How to bring about a change in the revenue sharing plan
The ACC's current setup is an example of equal revenue sharing taken to an unfavorable and unworkable extreme, while Texas in the Big 12 shows the other extreme.
Striking a happy medium between the two extremes makes the most sense and could ultimately save the ACC.
One way to accomplish this objective is to reward success.
Instead of actually losing money for earning a spot in the ACC championship and a bowl game, schools should be compensated accordingly. Instead of the ACC keeping most of the money for the championship game being held in Charlotte, while the participating schools often lose money unless they sell enough tickets, why not let the higher ranked team host the game and keep the revenue like it would for a normal home game? The visiting school should also share in the revenue through championship game ticket sales to its fans.

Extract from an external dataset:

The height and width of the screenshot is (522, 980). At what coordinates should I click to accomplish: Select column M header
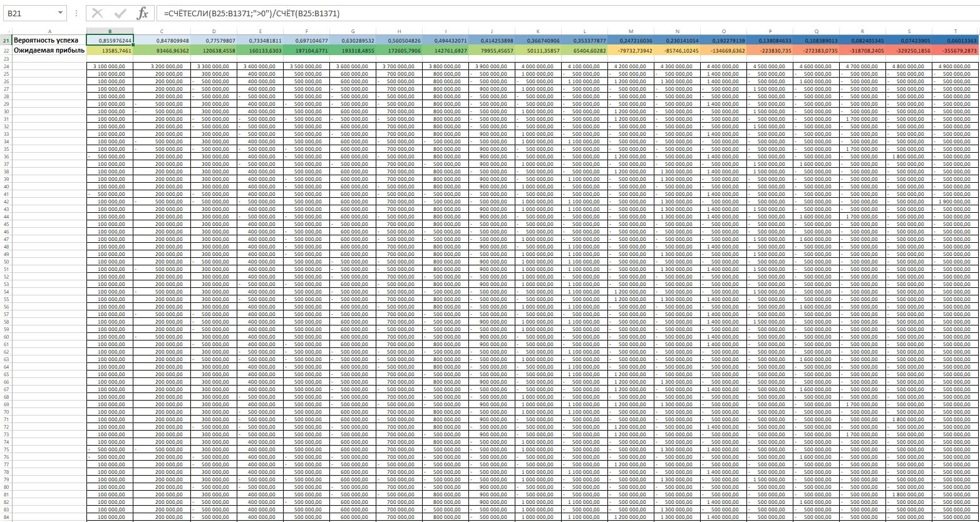(631, 31)
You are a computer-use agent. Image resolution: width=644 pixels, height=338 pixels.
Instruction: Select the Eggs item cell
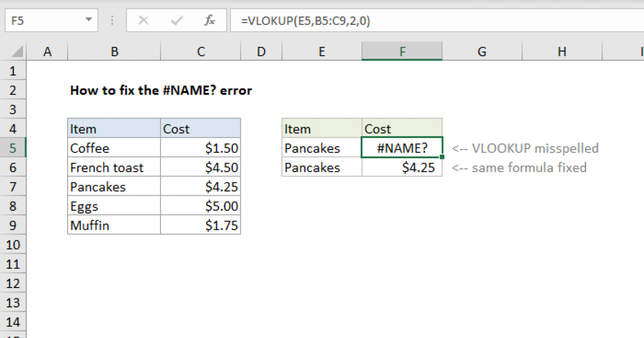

The teams that earn bowl berths should also be rewarded for their success instead of often being punished financially. If for example schools were given a 25 percent share of the bowl payout it would at the very least negate potential losses from coming up short on ticket sales and in most cases further compensate the school for its success on the field.
For Florida State, a 25 percent share of the Orange Bowl payout would have resulted in an additional $4.25 million in revenue to the athletic department. The Clemson Tigers would have taken home an additional $1.7 million for playing in the Chick-fil-A Bowl. The two ACC teams that had the most success on the field, have made the biggest investment in their football programs, and arguably have the most avid fan bases would be properly compensated instead of being penalized for success.
There are certainly other ways for the conference to reward schools based on a team's TV ratings, national television appearances and so on.
And in the ultimate no-brainer category, schools that are ineligible for the post-season (North Carolina) or opt out of post-season play (Miami) should not share in any bowl revenue that comes into the conference. Not only will this reward the schools that stay out of trouble, something the ACC should want, it will penalize schools that run afoul of NCAA rules.
Bringing on Notre Dame as a partial member and adding academic lightweight Louisville is a clear sign that John Swofford is willing to adjust his long held beliefs about how to run the conference. For the long term viability of the ACC he will need to take those changes a step further and find ways to reward the programs that bring the most to the league, just like a business rewards its top employees based on performance.